Excerpt =>
· · ·
1

I'm performing a simple test in excel using sample size $n=50$ and taking 1000 observations of an exponential distribution with $\lambda = 2$ and thus true mean is 0.5. I am using to generate each sample the following equation: $-\ln(rand())/2$

Computing a 95% confidence interval under t-distro, df=999 and $\alpha=0.025$ my t-value is 1.962, but the confidence intervals I generate all contain the true mean value of 0.50 instead of <95% of what I should be seeing given the skewed distribution.

The CI is being computed simply: mean(sample) +/- 1.962*(std deviation of the sample)

Any ideas why?

1 Answers1

0

I see three issues worth addressing.

  1. $n=50$ and “taking 1000 observations” are incompatible ideas. Do you have $50$ observations of $1000$? You will use this number is step 2...

(Do you mean that you do 1000 simulations of 50 draws from your exponential distribution?)
· · ·
Data =>
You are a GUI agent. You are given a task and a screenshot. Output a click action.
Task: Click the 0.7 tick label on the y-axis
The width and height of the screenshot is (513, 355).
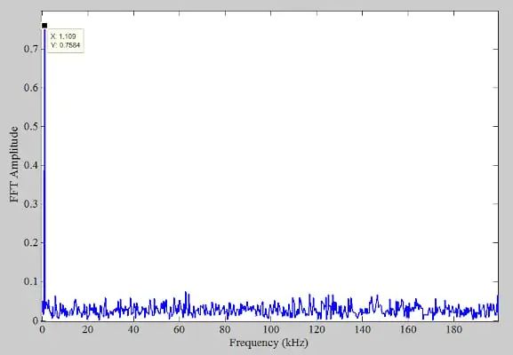[x=31, y=49]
· · ·
Directions =>
A – In the forum thread about confidence intervals for exponential samples, what t-value does the asker report using?
B – Carry on the forum thread about confidence intervals for exponential samples, picking up after its last sentence.
The listing above comes from a separate source.

Answers for the tasks =>
A – 1.962

B –
  1. You calculate the confidence interval using the standard error, which is related to the standard deviation but perhaps not enough to warrant such a similar name that confuses everyone who is learning statistics. There are other posts on here that discuss this in more detail, but you want to use $s/\sqrt{n}$, not just $s$. (This is the main point of my answer.)

  2. Especially if you have $1000$ observations, but probably even for $50$, the t-based confidence interval will be quite robust to the skewness, so when you use the right equation to calculate your confidence intervals, you should get about $95\%$ of the intervals containing the true mean.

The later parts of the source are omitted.